The U.S. Government’s rules and programs impact mortgage rates. Programs that make it easier for people to buy homes, like tax breaks or affordable housing loan programs, can make it easier to buy homes. But when more people want mortgages, that might raise rates. In other words, government plans and laws might help keep rates low if they provide money for home loans, but they can increase mortgage rates if they encourage more people to buy houses and drive up demand.
All of these external factors influence the general interest rate climate. But brokers should remind their clients that their specific loan details, financial standing, and new property information further refine their mortgage rate. This is where a skilled and experienced broker will help.
A borrower may choose a 30-year, 15-year, or adjustable-rate mortgage.
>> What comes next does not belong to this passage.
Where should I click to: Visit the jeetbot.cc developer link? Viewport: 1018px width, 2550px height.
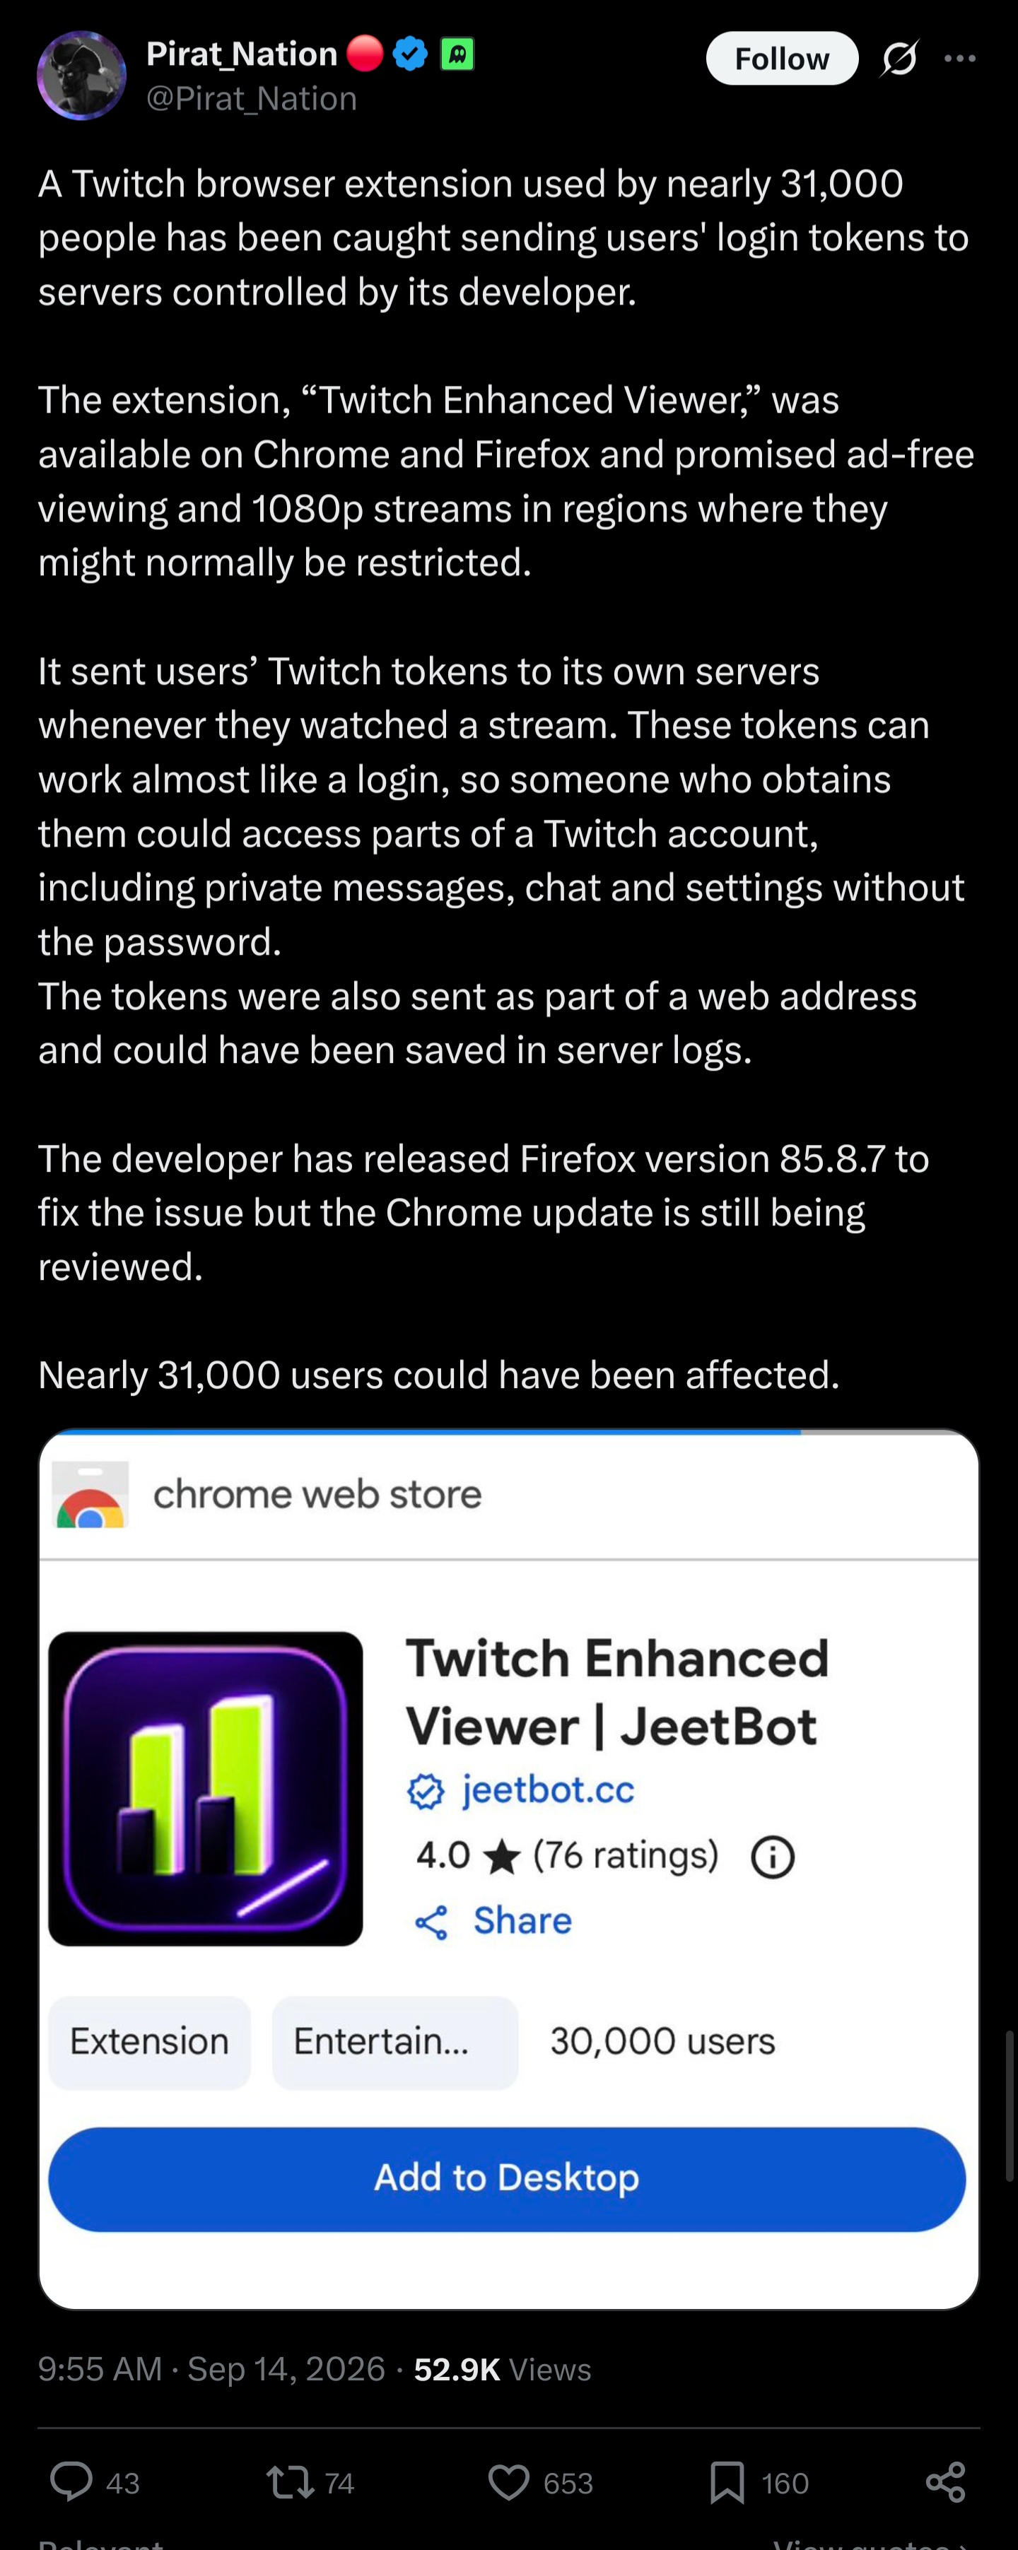click(548, 1790)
A shorter-term mortgage has a lower interest rate, but higher monthly payment. The type of mortgage also impacts the mortgage rate: An FHA loan generally has a lower interest rate than a conventional mortgage, but it often comes with higher mortgage insurance costs that are difficult to cancel. The loan amount, size of down payment, closing costs, credit score, location, and type of property all factor into the calculations.
As you can tell, mortgage rates are complex, much different than, say, running a race in the Olympics and having the fastest time. This is why it is best to have a conversation with an experienced broker!